Work to be completed :: Check every line of the entries for the string "width" and return the ones that contain it.

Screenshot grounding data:
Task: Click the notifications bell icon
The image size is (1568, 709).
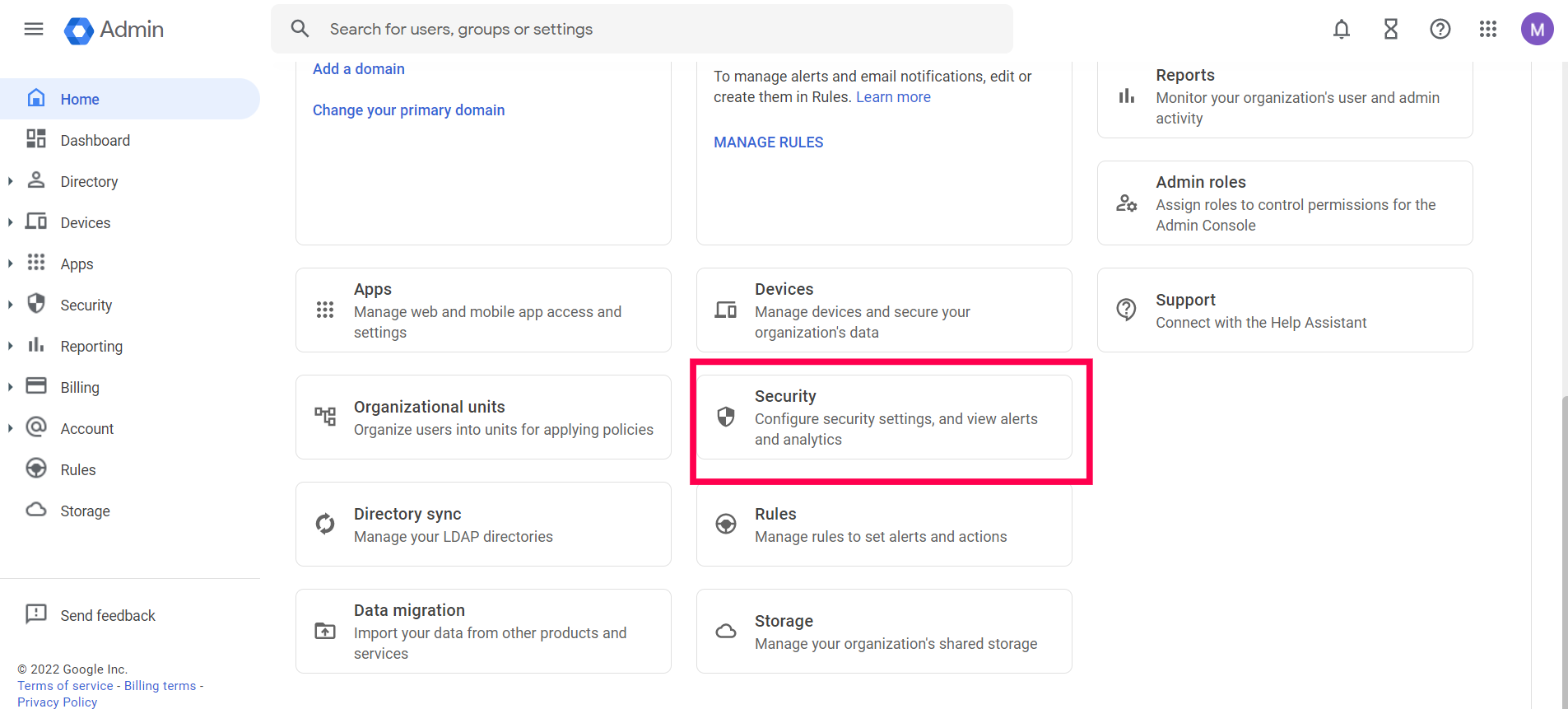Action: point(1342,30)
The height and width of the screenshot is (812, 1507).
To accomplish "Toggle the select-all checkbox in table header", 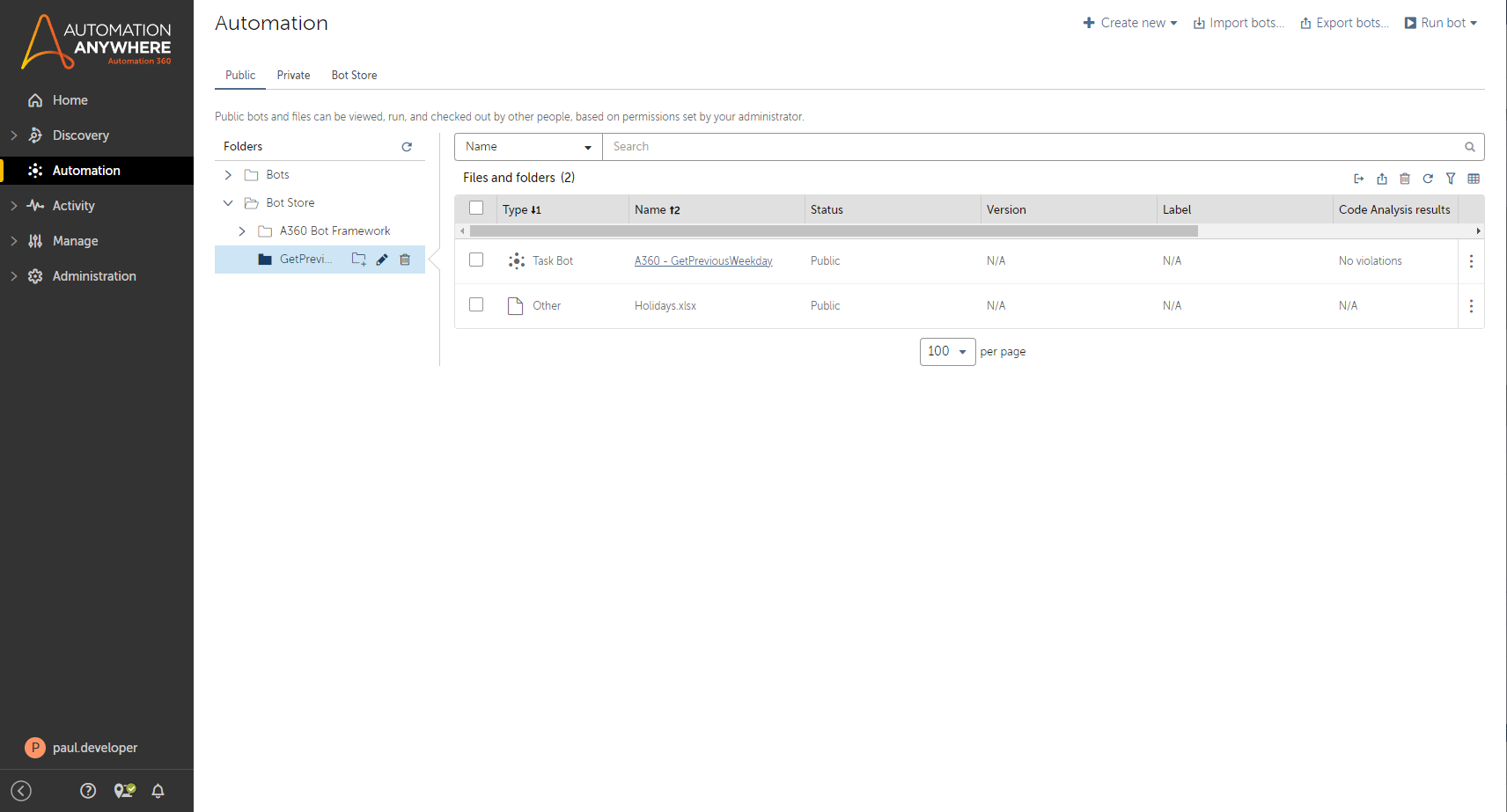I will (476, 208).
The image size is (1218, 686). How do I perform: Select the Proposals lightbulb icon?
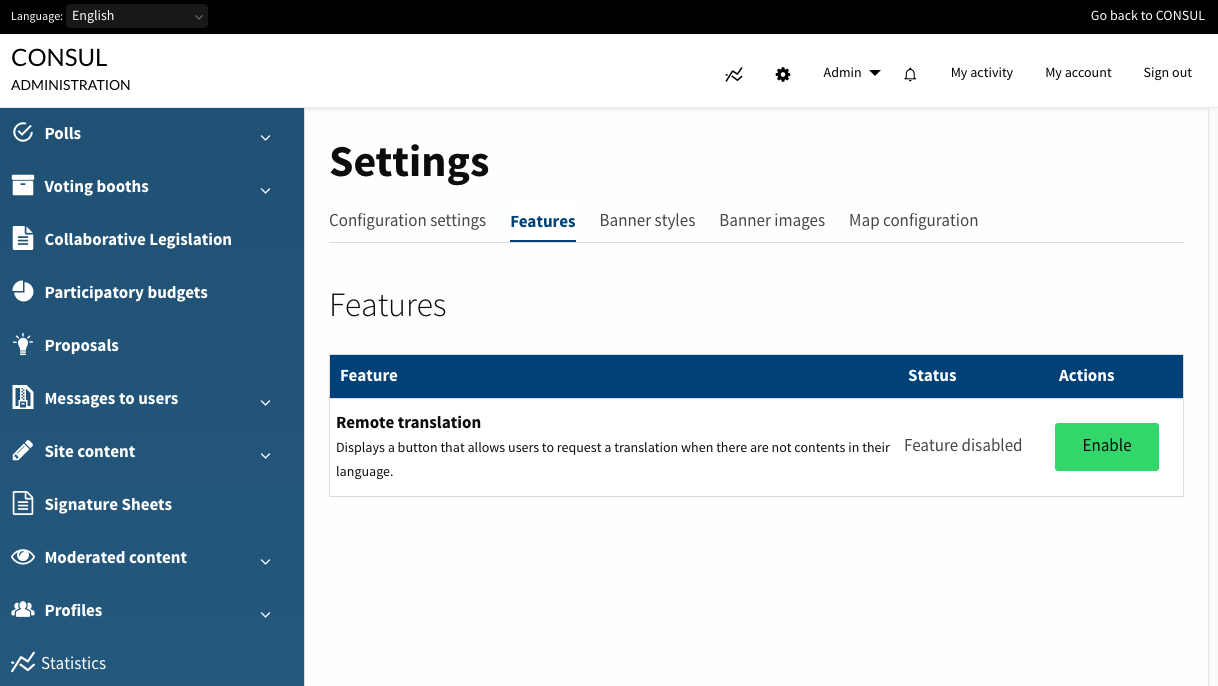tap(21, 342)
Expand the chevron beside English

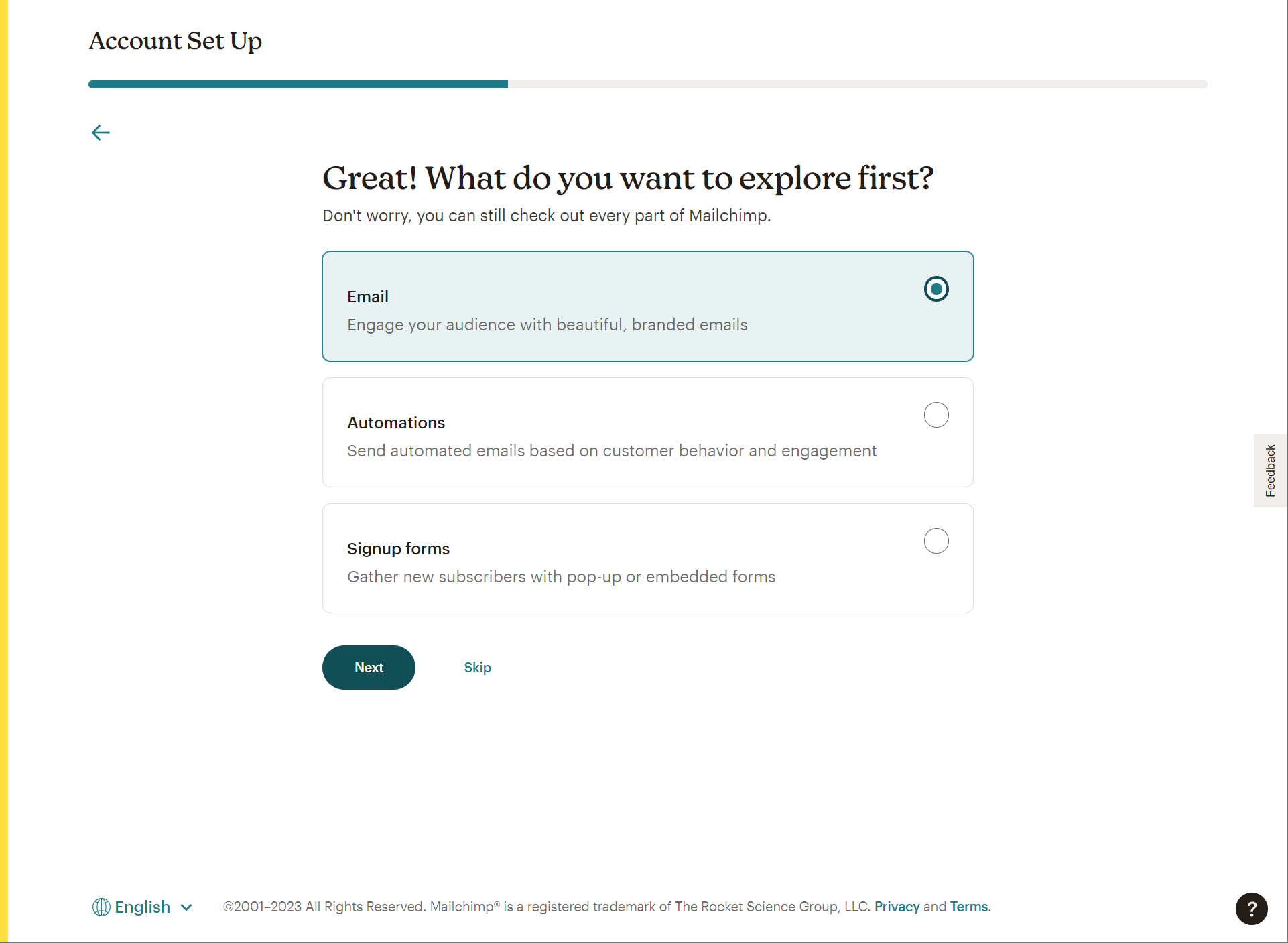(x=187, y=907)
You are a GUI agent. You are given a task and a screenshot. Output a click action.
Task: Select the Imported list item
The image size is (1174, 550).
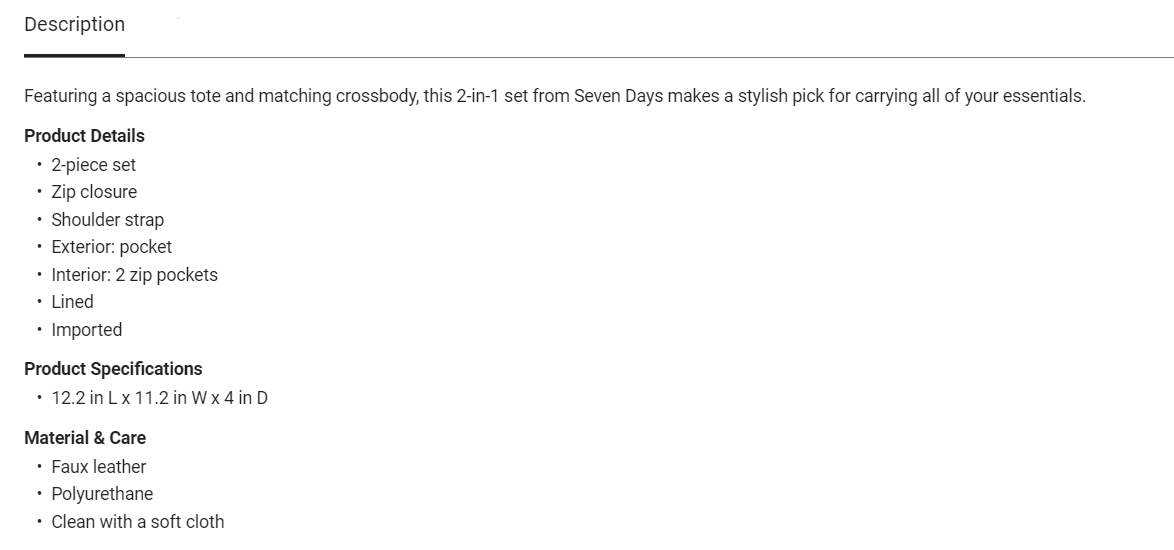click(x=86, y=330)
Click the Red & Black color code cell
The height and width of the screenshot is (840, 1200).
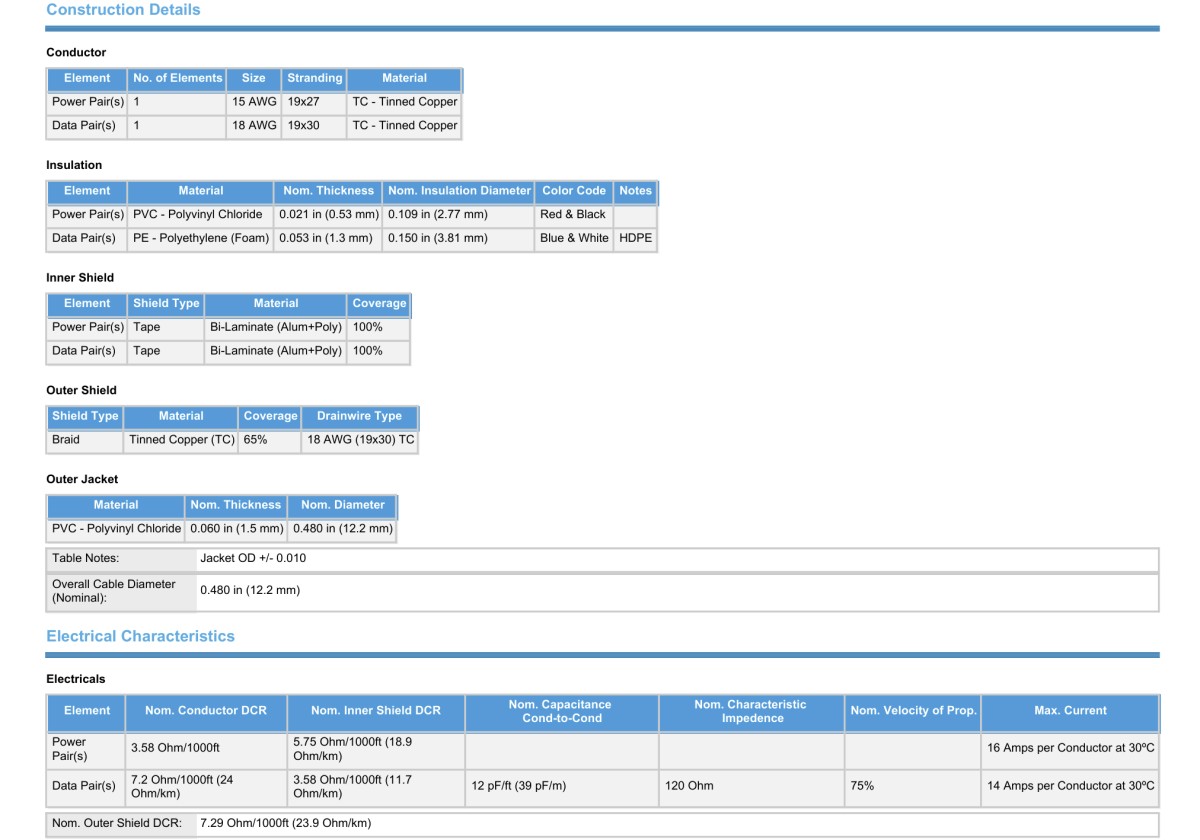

Answer for this exercise ::
The height and width of the screenshot is (812, 1507).
The height and width of the screenshot is (840, 1200).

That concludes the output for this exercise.